### What to produce
In the entries below, find the line with "This screenshot has width=1580, height=908.", then set it down exactly along with each line after it to the end, skipping any pictures.

━━ Provided records

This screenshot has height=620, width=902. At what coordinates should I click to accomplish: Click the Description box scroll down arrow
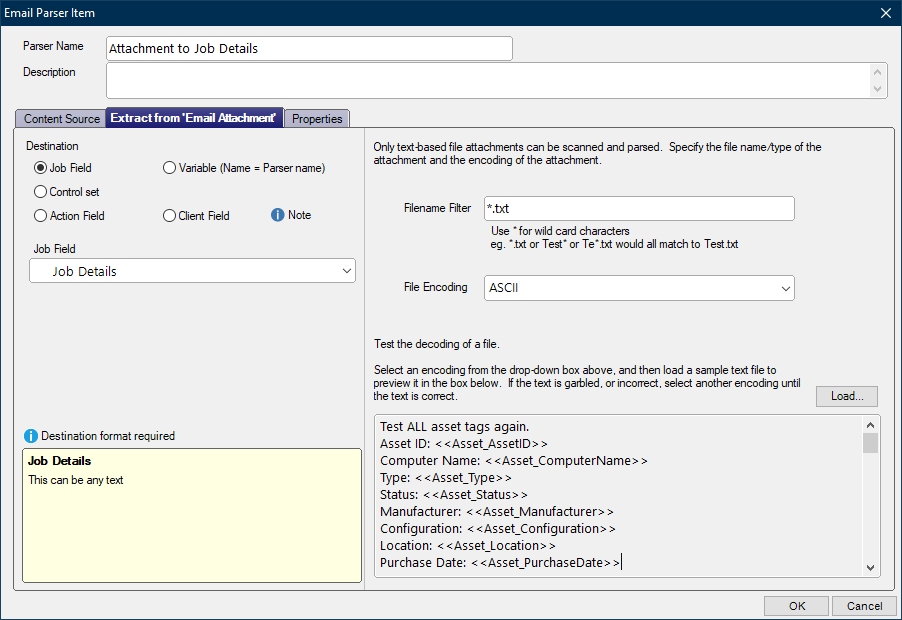pos(877,89)
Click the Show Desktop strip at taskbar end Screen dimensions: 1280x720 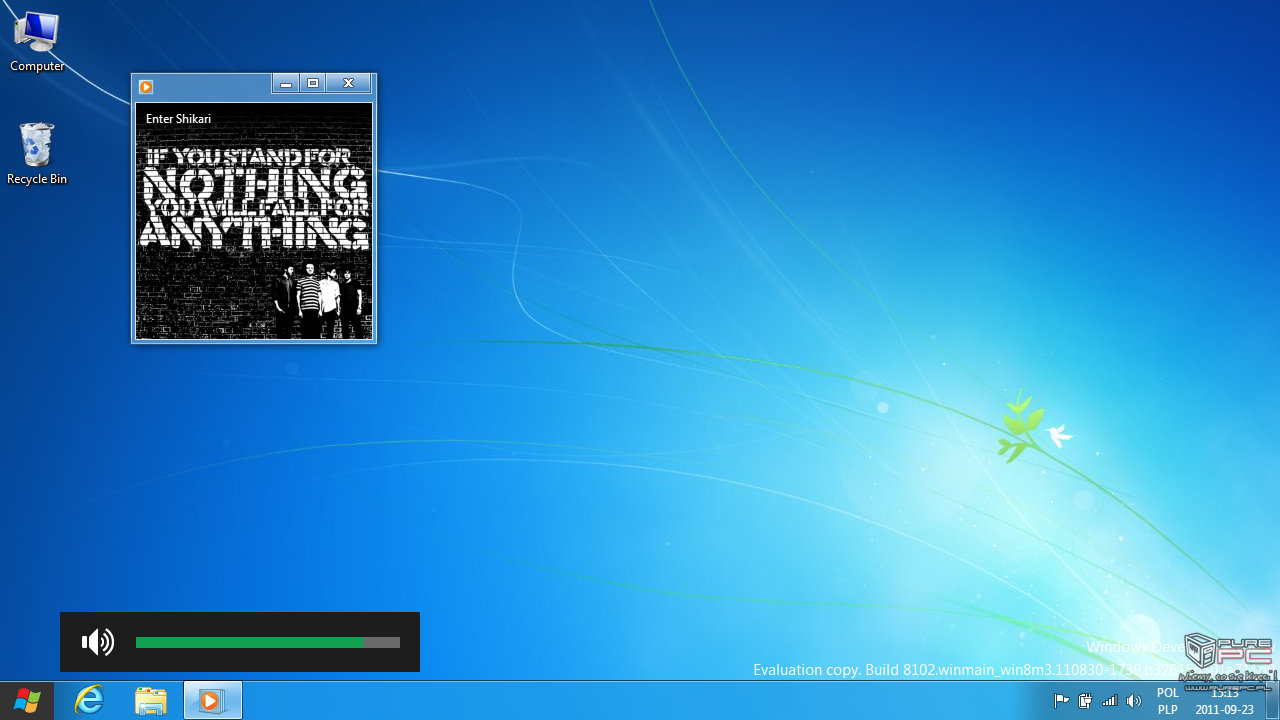tap(1273, 701)
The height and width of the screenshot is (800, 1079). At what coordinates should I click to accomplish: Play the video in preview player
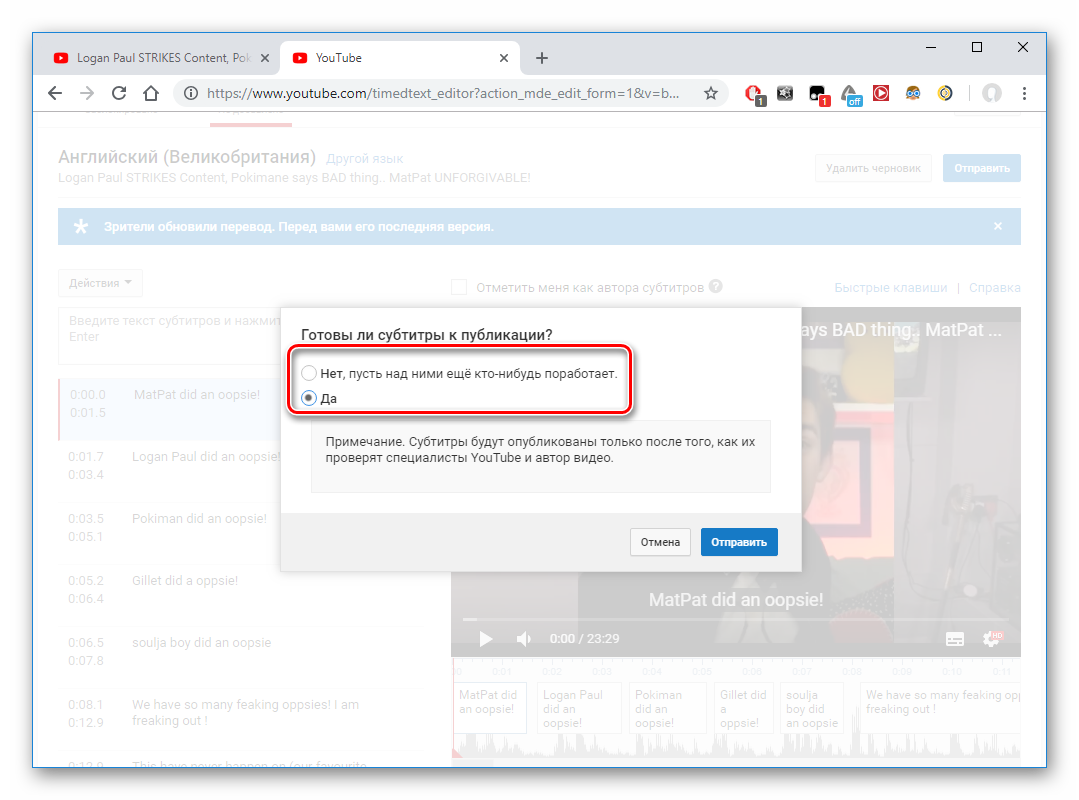[485, 639]
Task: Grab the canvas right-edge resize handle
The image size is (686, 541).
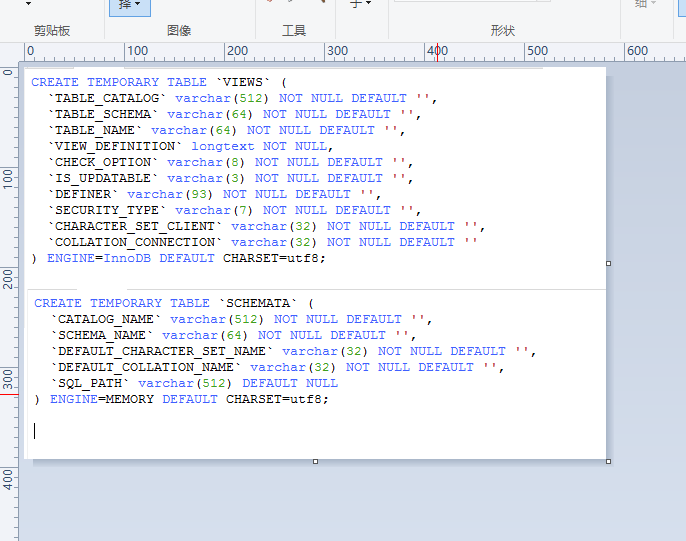Action: pos(609,263)
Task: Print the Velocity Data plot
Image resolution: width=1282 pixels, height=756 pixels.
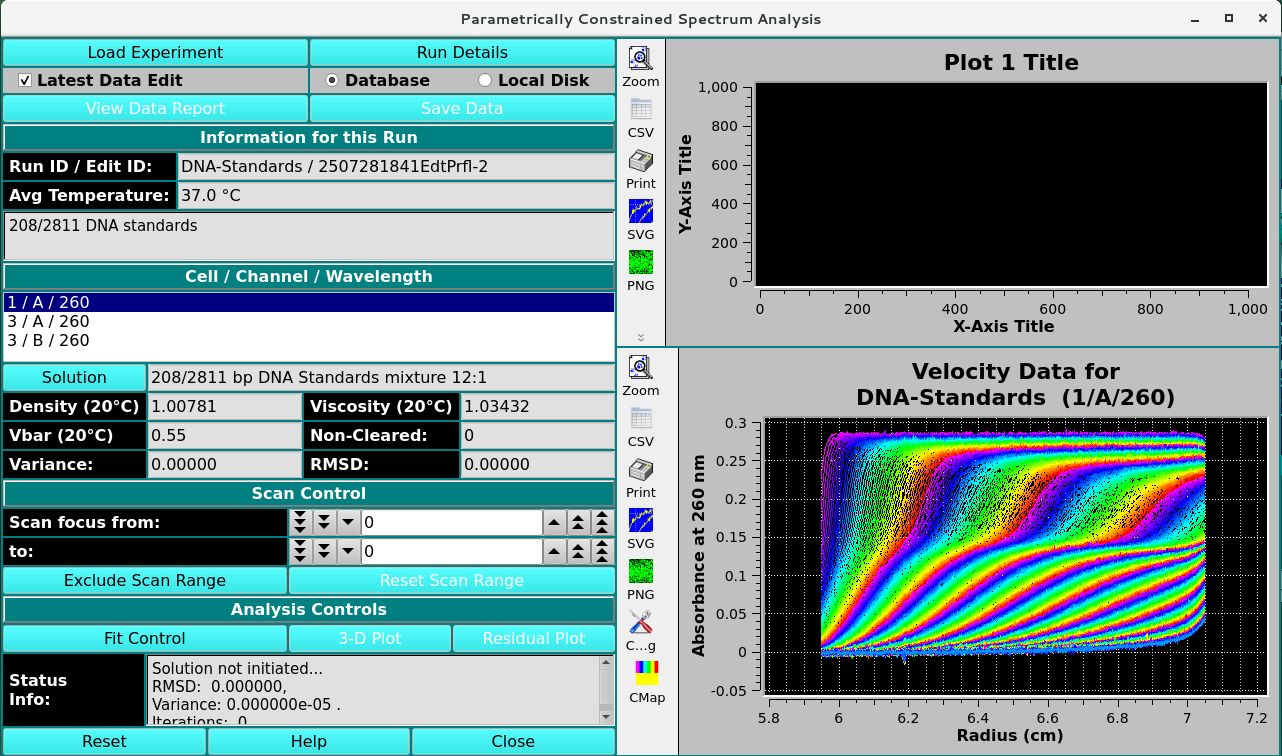Action: coord(641,471)
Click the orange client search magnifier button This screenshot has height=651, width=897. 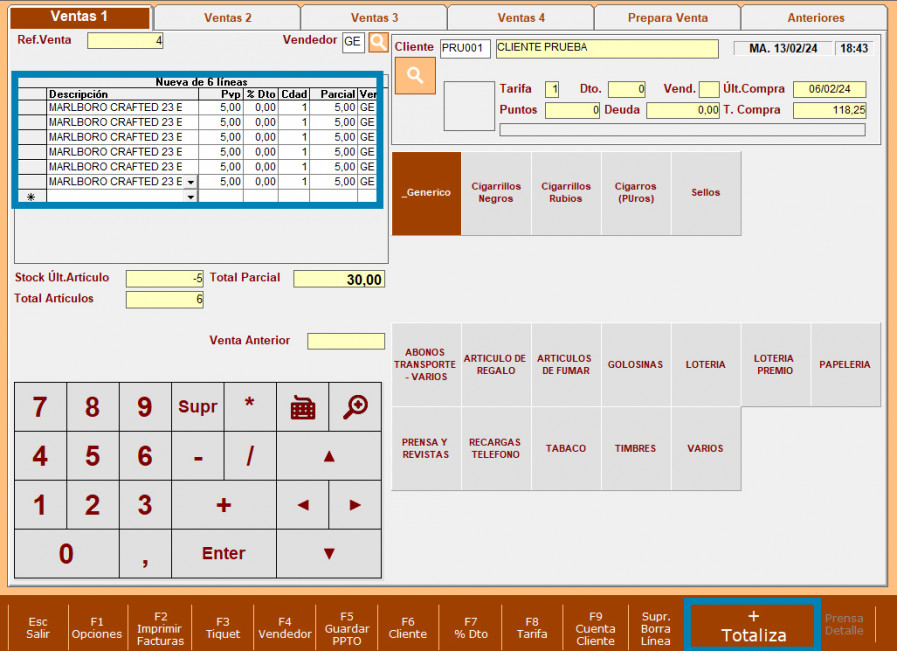pyautogui.click(x=415, y=76)
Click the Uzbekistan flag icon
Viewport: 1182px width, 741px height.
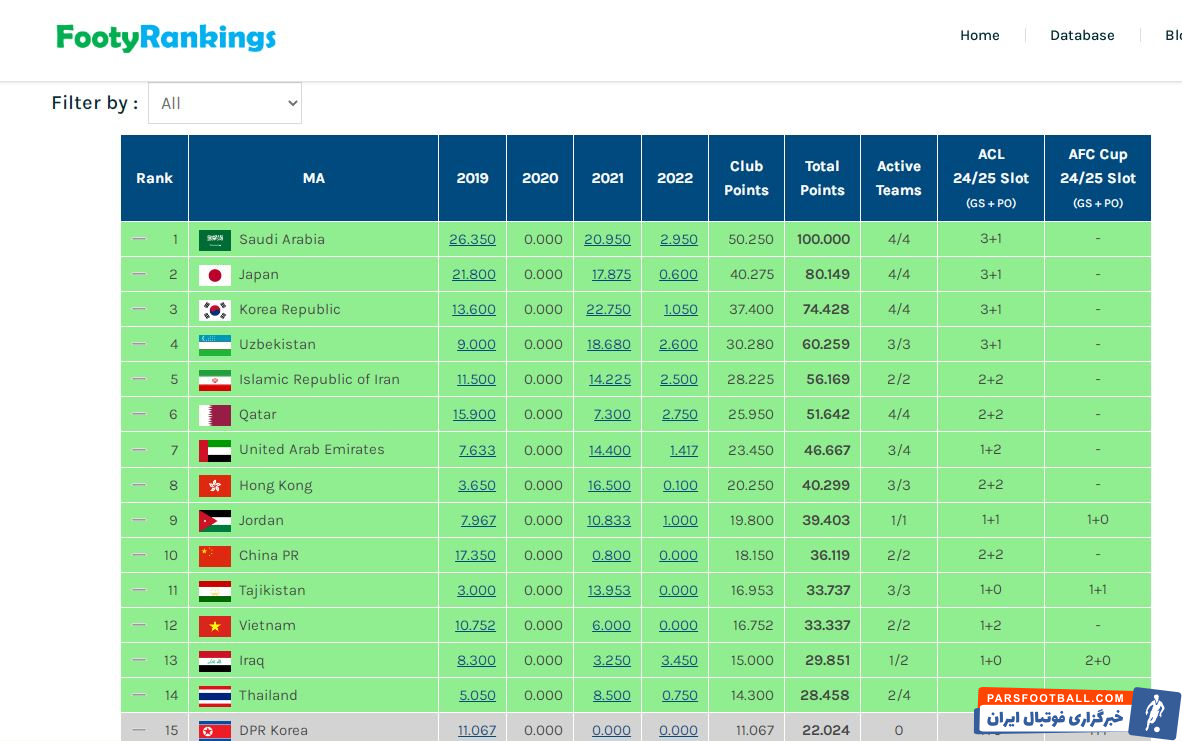click(x=214, y=345)
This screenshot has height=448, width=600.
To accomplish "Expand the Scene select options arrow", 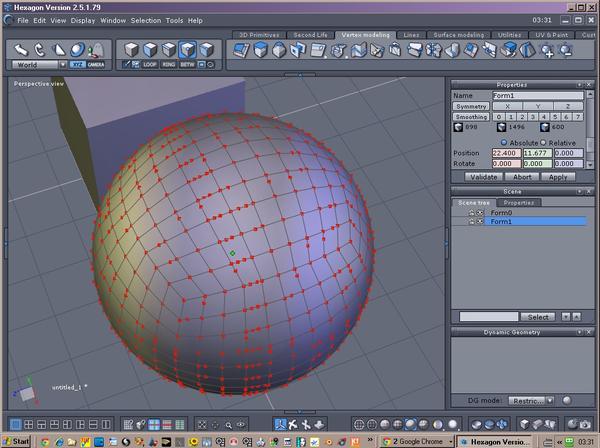I will click(566, 317).
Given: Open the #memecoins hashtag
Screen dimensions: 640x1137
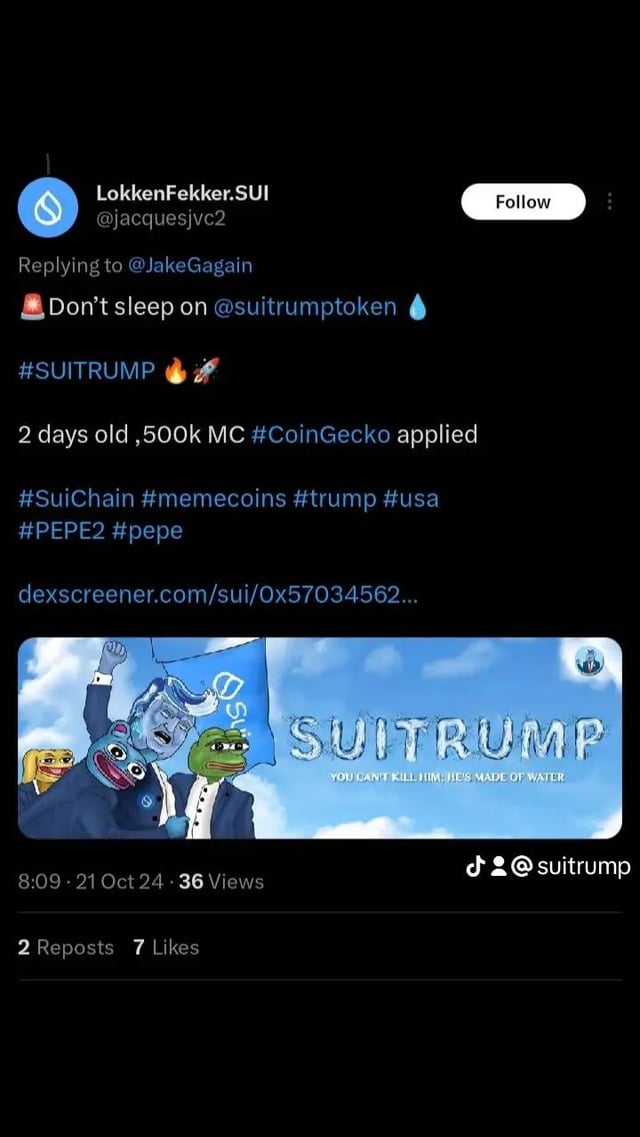Looking at the screenshot, I should [x=215, y=499].
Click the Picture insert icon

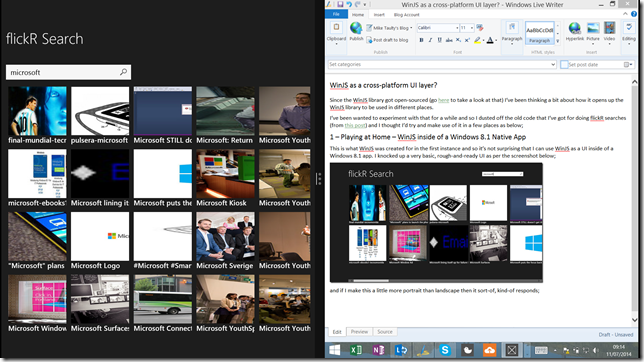[593, 29]

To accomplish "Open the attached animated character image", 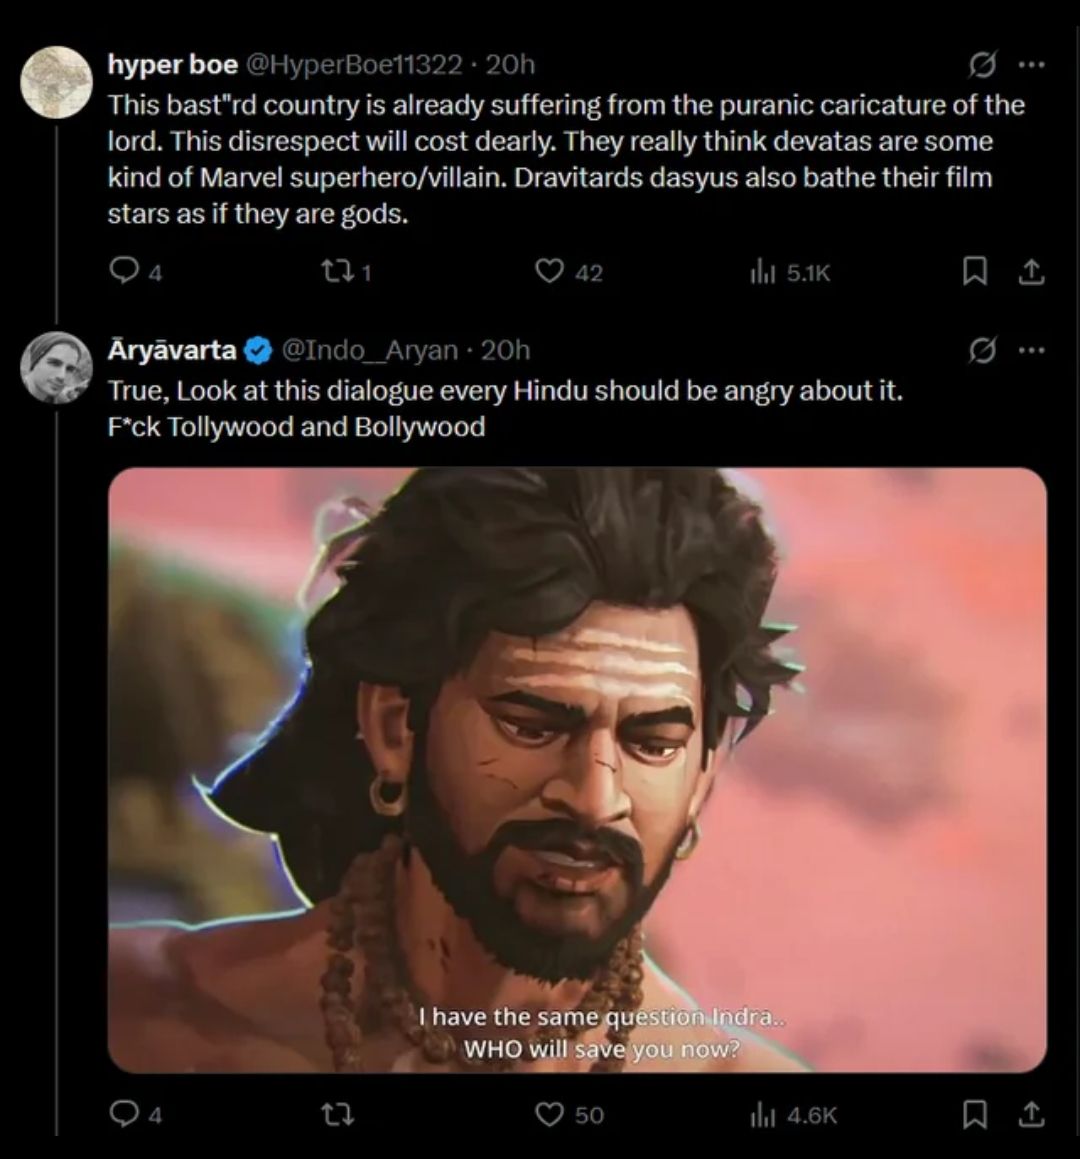I will pos(577,770).
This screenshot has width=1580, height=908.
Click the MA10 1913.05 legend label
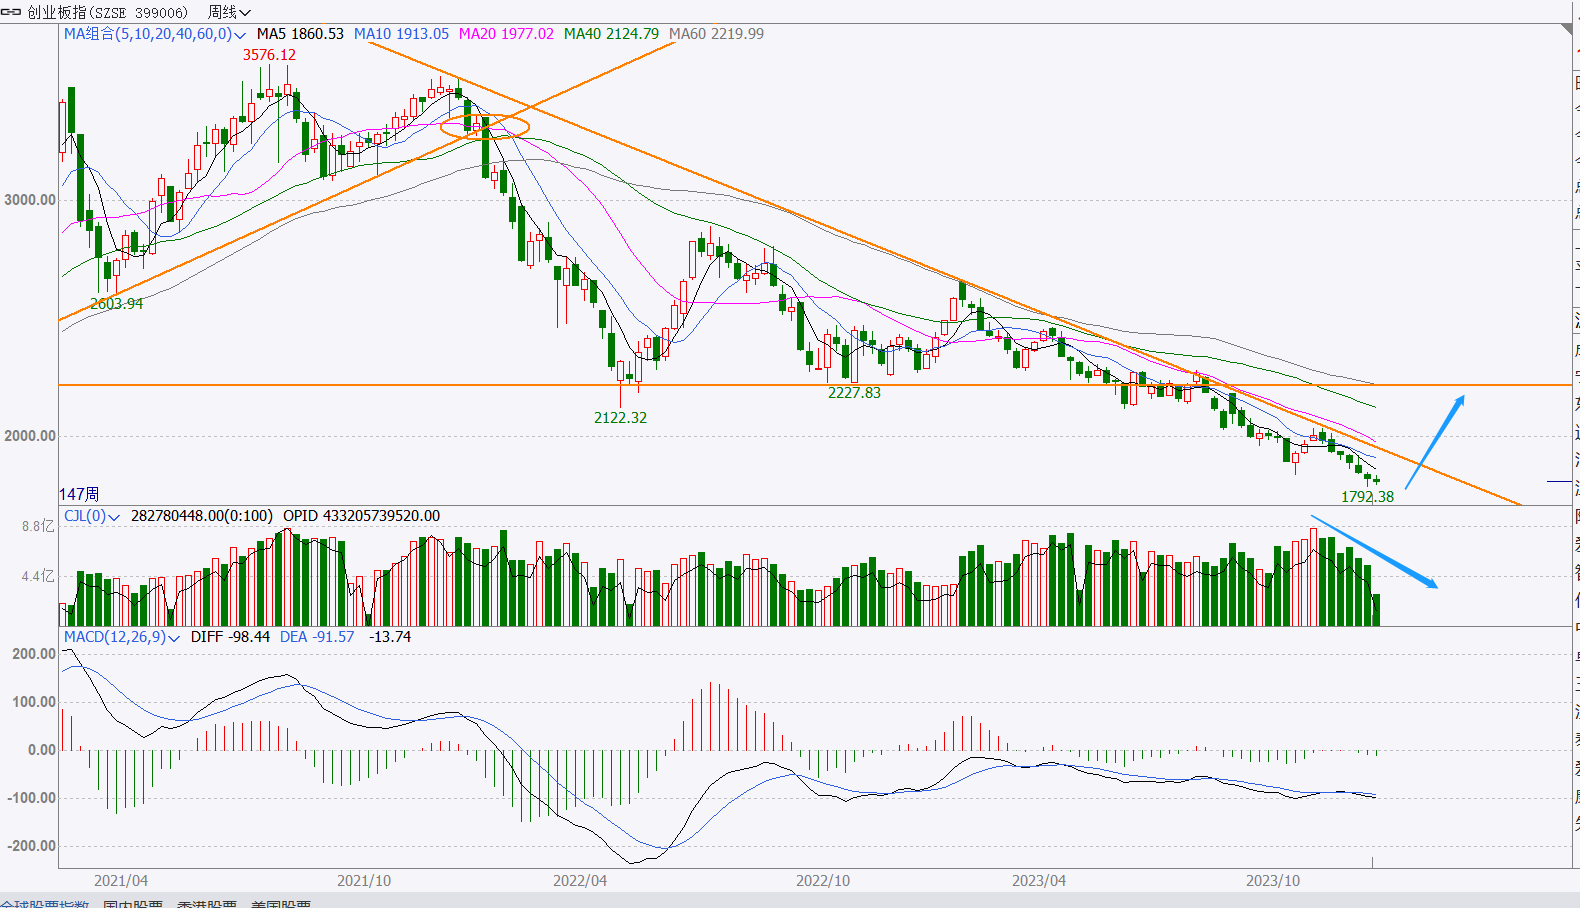[x=401, y=34]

━━━━

### Expected output
This screenshot has width=1580, height=908.
Click the MA10 1913.05 legend label
[x=401, y=34]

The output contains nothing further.